Understanding Marcuse


Denis Collin, Sébastien Barbara

19,90 €
Why return to Herbert Marcuse today? Referred to by commentators as the inspiration behind the protest movements of 1968, classed among the “Freudo-Marxists”, it seems that he is somewhat forgotten today. Wrongly. Marcuse is first of all a philosopher who is inspired by the great tradition of German philosophy, that of Kant, Hegel and Marx. A scrupulous commentator on Hegel, Marcuse produces an invigorating critical reading, far from ready-made ideas about this eminent master. Faithful to Marx – but not to standard Marxisms, which earned him the hostility of all the guardians of the Marxist temple – he closely linked social criticism to Freud's analytical theory.
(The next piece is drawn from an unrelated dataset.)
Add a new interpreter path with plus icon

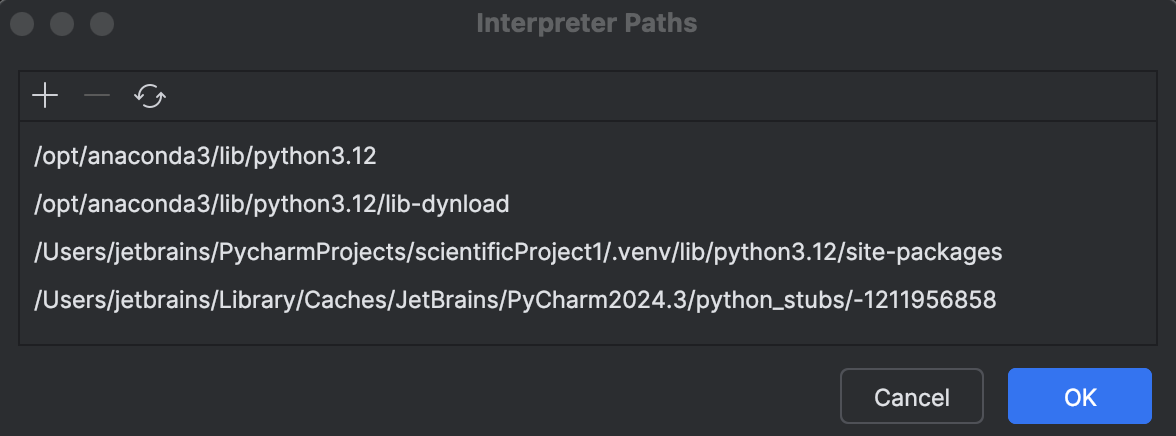45,96
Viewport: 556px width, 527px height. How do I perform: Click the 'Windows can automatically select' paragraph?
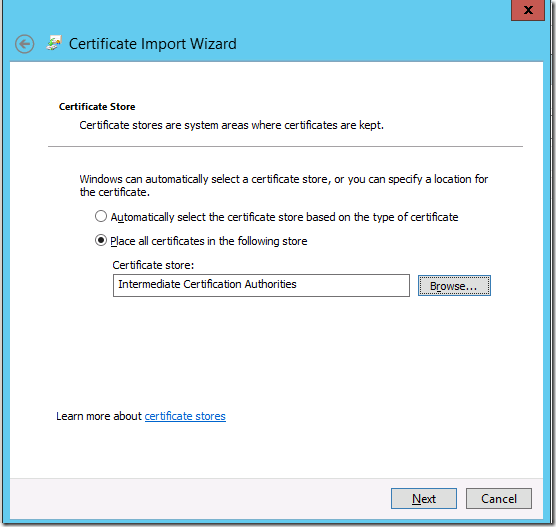284,185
In short, with Marcuse, we are invited to explore a whole section of modern culture. But Marcuse is also one of the thinkers of critical theory. Its object is the advanced industrial society, ours. One might think that his works describe our present when they were written half a century ago and more. "Repressive desublimation", the use of the pleasure principle for the benefit of domination, is something that has taken on a scale today that one could hardly suspect when Marcuse wrote Eros and civilization or The one-dimensional man. How not to see that the indefinite extension of marketing and communication techniques produce this one-dimensionality of thought that Marcuse analyzes and denounces so vigorously? Finally Marcuse is a philosopher of culture. Art and the sense of beauty are, for him, essentially liberating. If he continues to think that political emancipation and the transformation of social relations are necessary, he knows that human liberation is that of the individual who must regain possession of himself by getting rid of alienation. It is not a question of designing a more rational future but above all the prospect of a freer and more beautiful life.
The author

Denis Collin is a professor of philosophy, doctor of letters and human sciences. He has published Morality and social justice (Éditions du Seuil, 2001), Revive the Republic (Armand Colin, 2005), Marx's Nightmare (Max Milo, 2009), The Length of the Chain (Max Milo, 2011), Understanding Marx (Max Milo, 2012).